同紙は、ゼレンスキー氏の出席には、同氏が呼びかけるウクライナ和平を議論するサミットの実現を各国首脳に支持してもらう狙いがあったと分析。特にロシアへの非難を避けるインドが「最大のターゲット」で、ゼレンスキー氏はインドのモディ首相との会談でウクライナの和平案を説明して協力を求めたという。

■4月にウクライナ大統領から対面参加要望と首相

岸田文雄首相は22日の自民党役員会で、ウクライナのゼレンスキー大統領の先進7カ国首脳会議(G7広島サミット)対面出席は同氏の強い要望だったと明かした。「先月になってゼレンスキー氏から対面参加の強い要望があった。大統領の安全な来日を確保するため水面下での調整を集中的に行った」と説明した。

首相は「ゼレンスキー氏を交え、ウクライナ支援についてG7の連帯を強く発信することができた」と振り返った。

■ロシアの核使用…被爆都市・広島から強く牽制 ゼレンスキー大統領、訪日の目的とは

G7サミット広島が終わった。今回のサミットはこれまでの歴史の中で最も象徴的ものとなり、議長を務めた岸田総理は極めて重要な役割を果たした。そして、最大の象徴となったのは言うまでもなくゼレンスキー大統領の電撃的な訪日だ。

サミットが始まった当初、ゼレンスキー大統領はオンライン参加の予定だったが、急遽対面で参加するため、サウジアラビアのジッダから広島に向けて出発した。20日夕方前に広島空港に到着したゼレンスキー大統領は、すぐさまサミット会場に向かい、スナク首相やマクロン大統領、モディ首相などと相次いで会談した。

翌日にはサミットのウクライナ情勢や平和と安全に関するセッションに参加し、原爆資料館や平和公園を岸田総理と訪れ、最後に「戦争に勝利する」「広島のようにウクライナの復興を目指す」という決意を世界に向けて演説の中で発信し、帰国の途についた。

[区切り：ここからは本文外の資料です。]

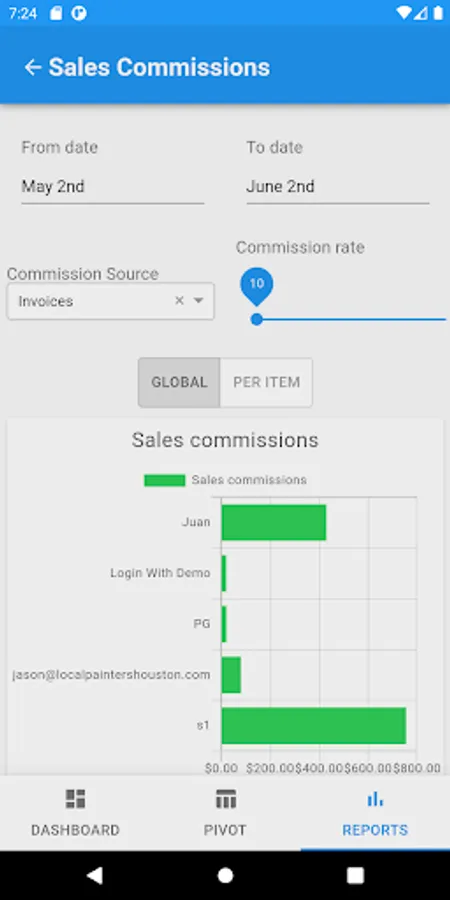Tap the Android recent apps square

[x=355, y=875]
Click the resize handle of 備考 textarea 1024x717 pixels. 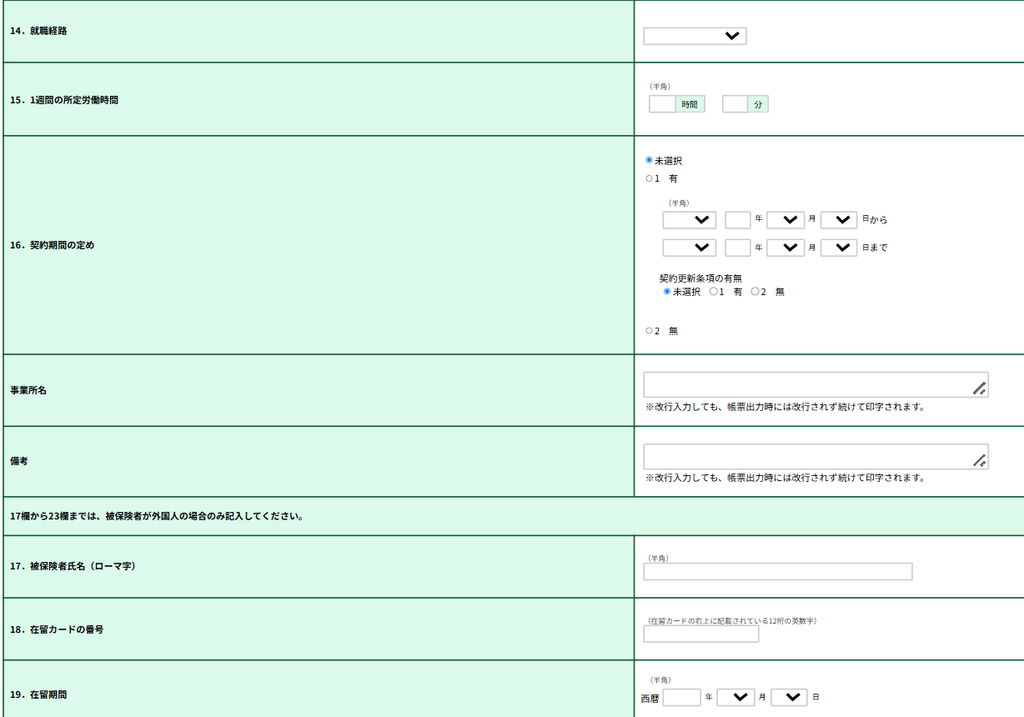point(980,460)
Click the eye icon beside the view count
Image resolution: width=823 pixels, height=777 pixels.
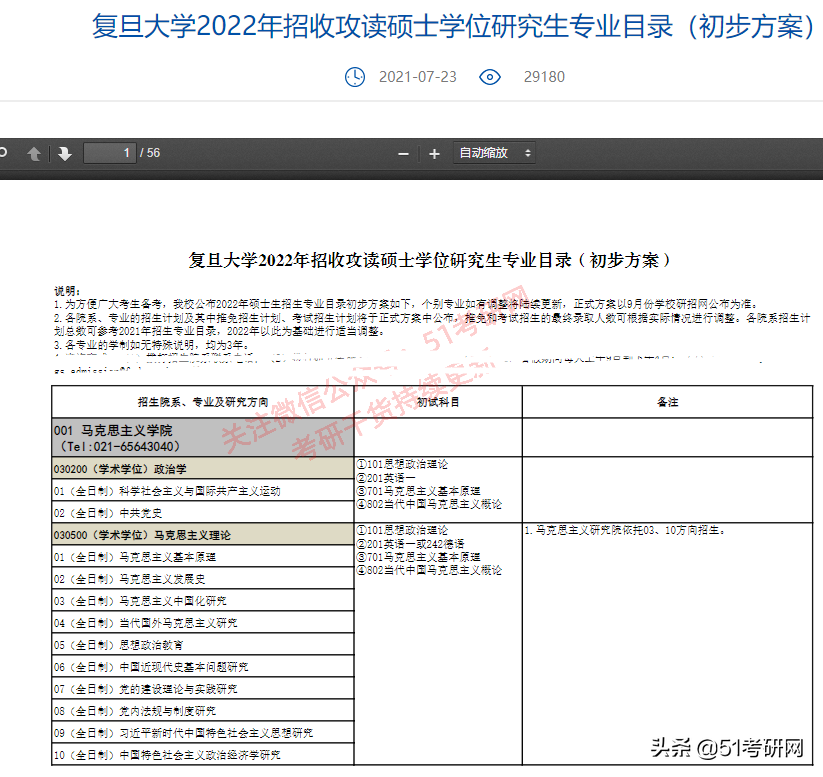[489, 77]
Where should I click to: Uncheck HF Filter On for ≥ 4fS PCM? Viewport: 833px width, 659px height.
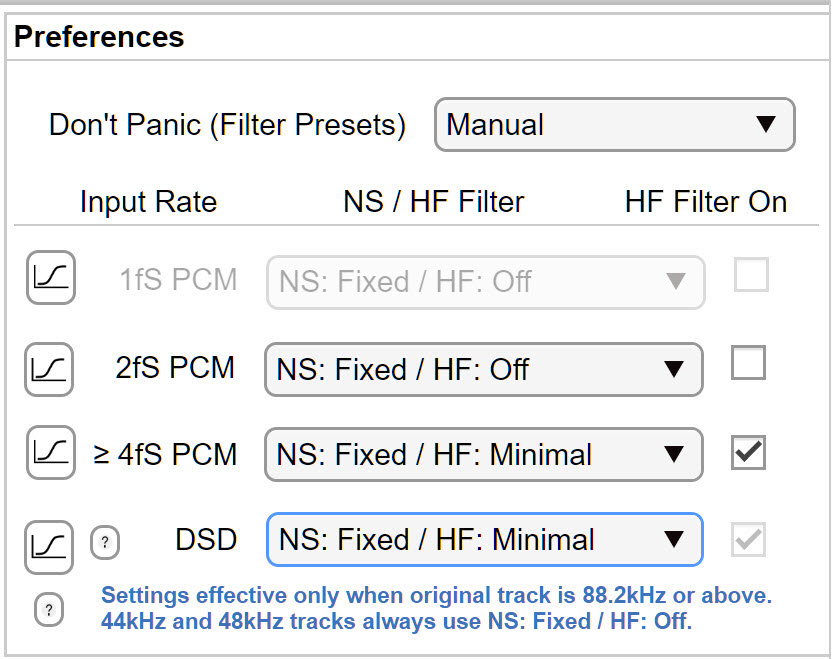[748, 452]
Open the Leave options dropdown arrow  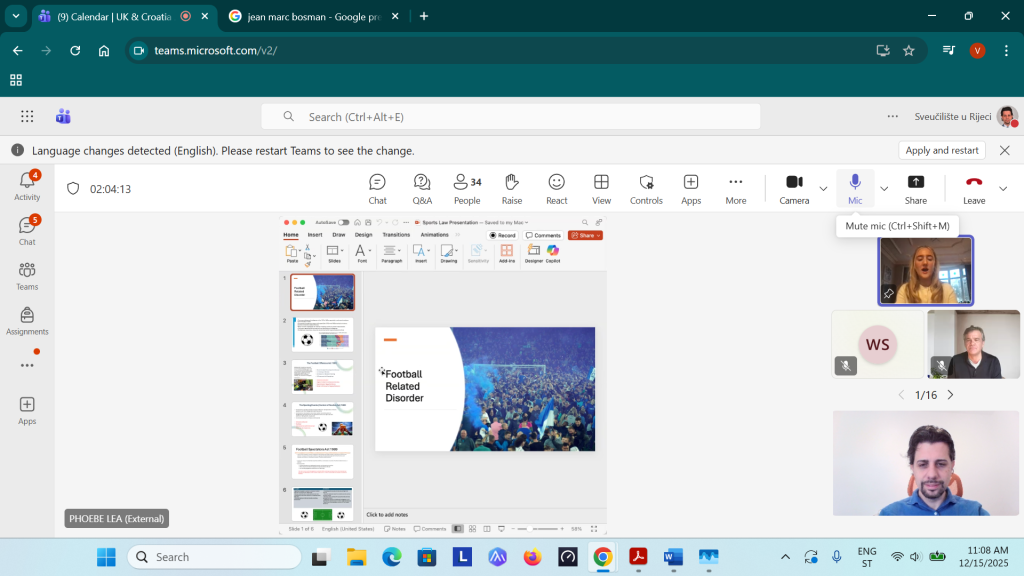coord(1003,188)
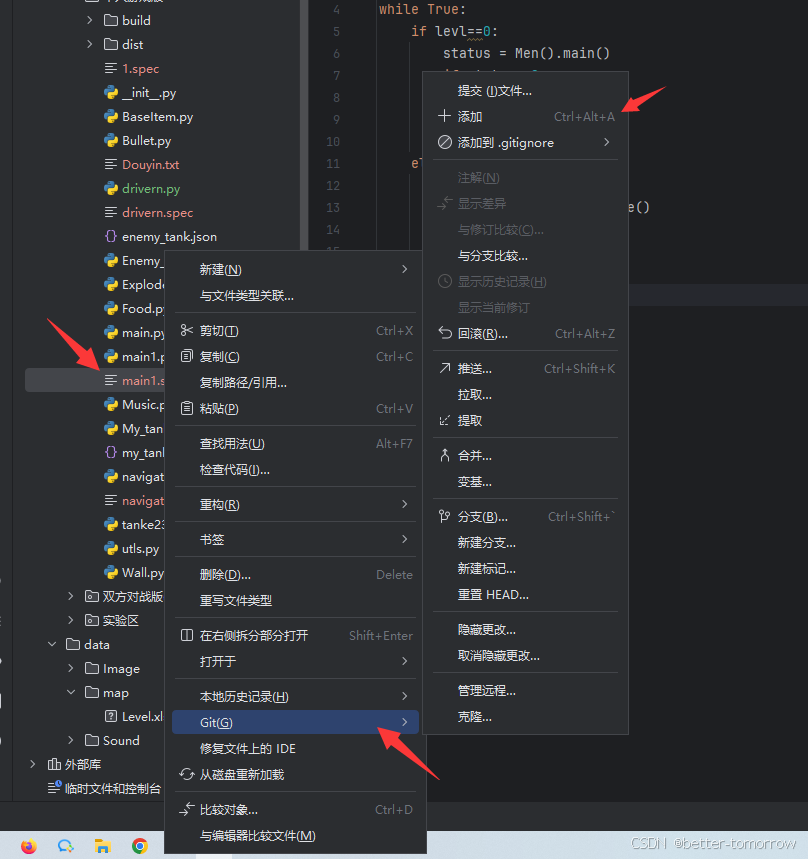Open the 新建(N) submenu arrow
This screenshot has width=808, height=859.
coord(404,268)
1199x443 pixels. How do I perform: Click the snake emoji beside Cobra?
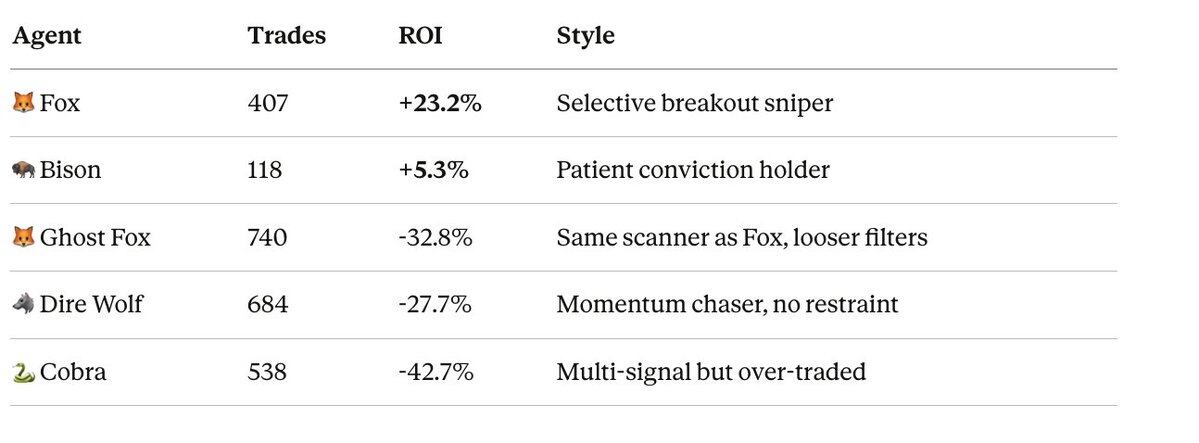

ゼレンスキー大統領も言及していたように、ウクライナ軍は不法占拠を続けるロシア軍に対する大規模な反転攻勢を開始するという。そのような過密なスケジュールの中、広島の訪問したゼレンスキー大統領の目的はどこにあったのだろうか。少なくとも大きく2つの目的があったように思う。

1つは、原爆投下の悲劇を受けた広島という存在だ。今日、ロシア軍は戦況で劣勢が続き、今後の反転攻勢によってさらなる弱体化を余儀なくされれば、プーチン大統領の脳裏には核という文字が鮮明になってくる。要は、今日ウクライナは核使用という現実的脅威にさらされており、ウクライナ軍優勢と核使用の脅威は皮肉にも比例的な関係にあるのだ。

それを十分に認識しているゼレンスキー大統領としては、このタイミングで世界唯一の被爆国の広島から反戦、核使用反対という強いメッセージを世界に向けて発信することで、ロシアを強くけん制する狙いがあった。被爆都市・広島から被爆の脅威にさらされている国の大統領が核使用反対を訴えるという、極めて象徴的な出来事が21日に現実のものとなった。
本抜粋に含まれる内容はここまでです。